Even in 2015, you can still find plenty of people who believe that the use of Auto-Tune ruins music by obfuscating the voice and hiding a performer’s true self. Auto-Tune is a musical tool like any other; It serves to expand and deepen artistry. Bemoaning its existence should seem silly, in the same way it’s silly when your grandfather tells you that rock’n’roll ruined popular music.
But deep-rooted, old-fashioned prejudices die hard, so in 2014, T-Pain embarked on a PR campaign to change the way people thought about his music, with a pronounced focus on the highbrow crowd. His main argument, as spelled out in an interview with The New Yorker, was that he was the victim of a double standard. In the ’00s, he was leading the charge to the future by bringing Auto-Tune (back) into pop music, but while successors, most notably Kanye West, are now hailed as forward-thinking visionaries, T-Pain is dismissed as an unmusical hack.
T-Pain Dissects His Career on new Track ‘Stoicville’

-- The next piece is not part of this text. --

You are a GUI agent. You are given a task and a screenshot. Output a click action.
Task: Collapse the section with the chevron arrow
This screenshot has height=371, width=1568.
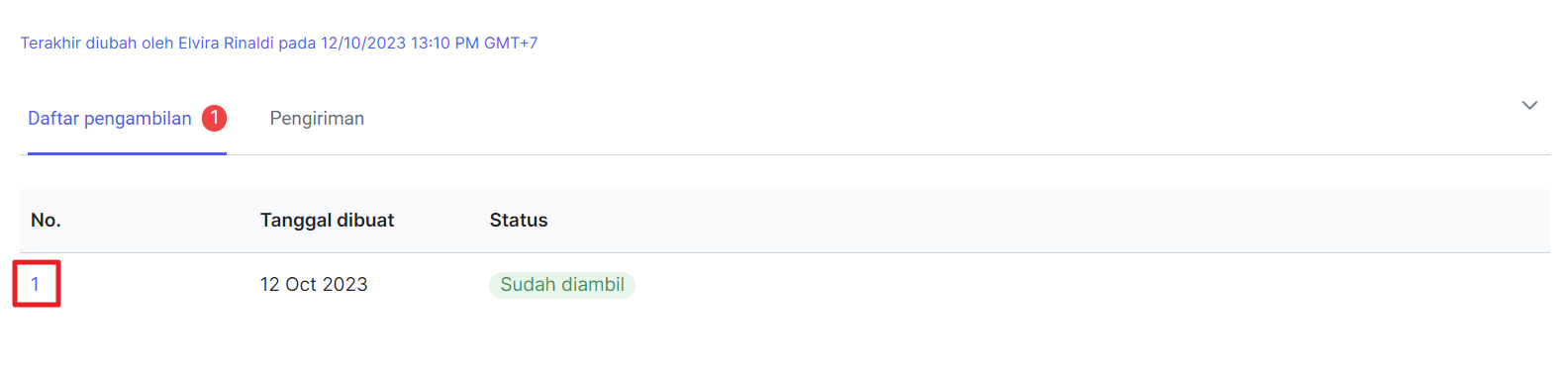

Nonetheless, he tried to appease his critics by appearing in an NPR Tiny Desk Concert — an unexpected move for an artist with his level of commercial success — and singing without vocal effects. Predictably, the Internet got wildly excited: “Wow, this man can actually sing” was the gist of the conversation afterwards. T-Pain doubled down by releasing “Say The Word,” a pretty track — again performed sans Auto-Tune — aimed with laser-like focus at fans of How To Dress Well or Bon Iver.
But unless T-Pain is planning to record a duets album with Tony Bennett, his ability to sing in this sense is completely irrelevant. What matters is his melodic gift, his knack for bending notes around corners and piling them into bright, irresistible formations, which he did repeatedly during the second half of the ’00s. He should be regarded as an important figure who built on the work of the early wave of vocal manipulators — Prince, Zapp — and effectively introduced a new instrument into R&B and hip-hop, paving the way for much of Kanye’s post-Graduation sound and recent musical landmarks like Future‘s Pluto.
It’s hard not to see The Iron Way — T-Pain’s first new mixtape since 2012 — as a product of his frustrations: It’s aggressive and wildly overstuffed with blustery rapping. He reveals his mindset immediately with “Kill These N—-‘s:” “You know I’m a beast in the streets, and all this hate that I receive/ make me wanna eat them up like they my dinner… I got to let them know that they f—ing with a winner.” Yells of “payback!” drift through the background.
This is T-Pain with his fists up: he follows the opener with “Disa My Ting,” incorporating the dancehall sound that has added a tough strain to records like Kanye’s Yeezus and Kendrick Lamar‘s “Blacker The Berry.” A few tracks later, on “Trust Issues,” T-Pain borrows his cadence and sentiments from Drake for another eruption of self-assertion. “One day n—-s gonna learn not to fuck with me,” he raps. And then there’s “Personal Business:” “As far as Auto-Tune, it’s my dick you n—-‘s can get off.” Sometimes T-Pain steps aside to allow his collaborators to do the boasting for him. Kardinal Offishall claims he’s “ahead of his time” on “Disa My Ting,” Sean Jay does the same on “Trust Issues.” The young OG Maco makes a spirited appearance on the harsh, shouty “Wait A Minute.”
T-Pain has reason to be angry, but he hasn’t channeled that smoldering energy into his singing, even though that’s where he excels. Contemporary male R&B — full of minimal beats, sticky vocals with the edges sanded off, and brazenly sexual lyrics (Ty Dolla $ign, Jeremih) — is indebted to T-Pain’s style from a decade ago. He was R. Kelly’s co-flirt, the one making eyes at bartenders and singing about “69” and “Backseat Action” on 2007’s Epiphany. On The Iron Way, he doesn’t spend much time asserting his influence on the latest class of singers. Instead, he channels a throwback Atlanta mixture of hip-hop and simmering southern soul on “Need To Be Smokin’,” one of the tape’s most relaxed moments. “Let Ya Hair Down,” featuring The-Dream, is more modern, with a snapped-beat and cascading harmonies.
Then there’s “Hashtag:” the social-media references in the lyrics mean this will be dated almost immediately — in the same way that the AOL mention dooms Destiny’s Child “Bug A Boo” — but the track is elegant and goofy, tender, patronizing and wounded all at once. T-Pain combines piano, blurping vocal samples, and sugary jets of Auto-Tune; everything seems to grow steadily more expansive until the song suddenly ends. The best way to quiet detractors is with a smash. “Hashtag” probably won’t be big enough for T-Pain to regain control of his narrative, but surely that track will come.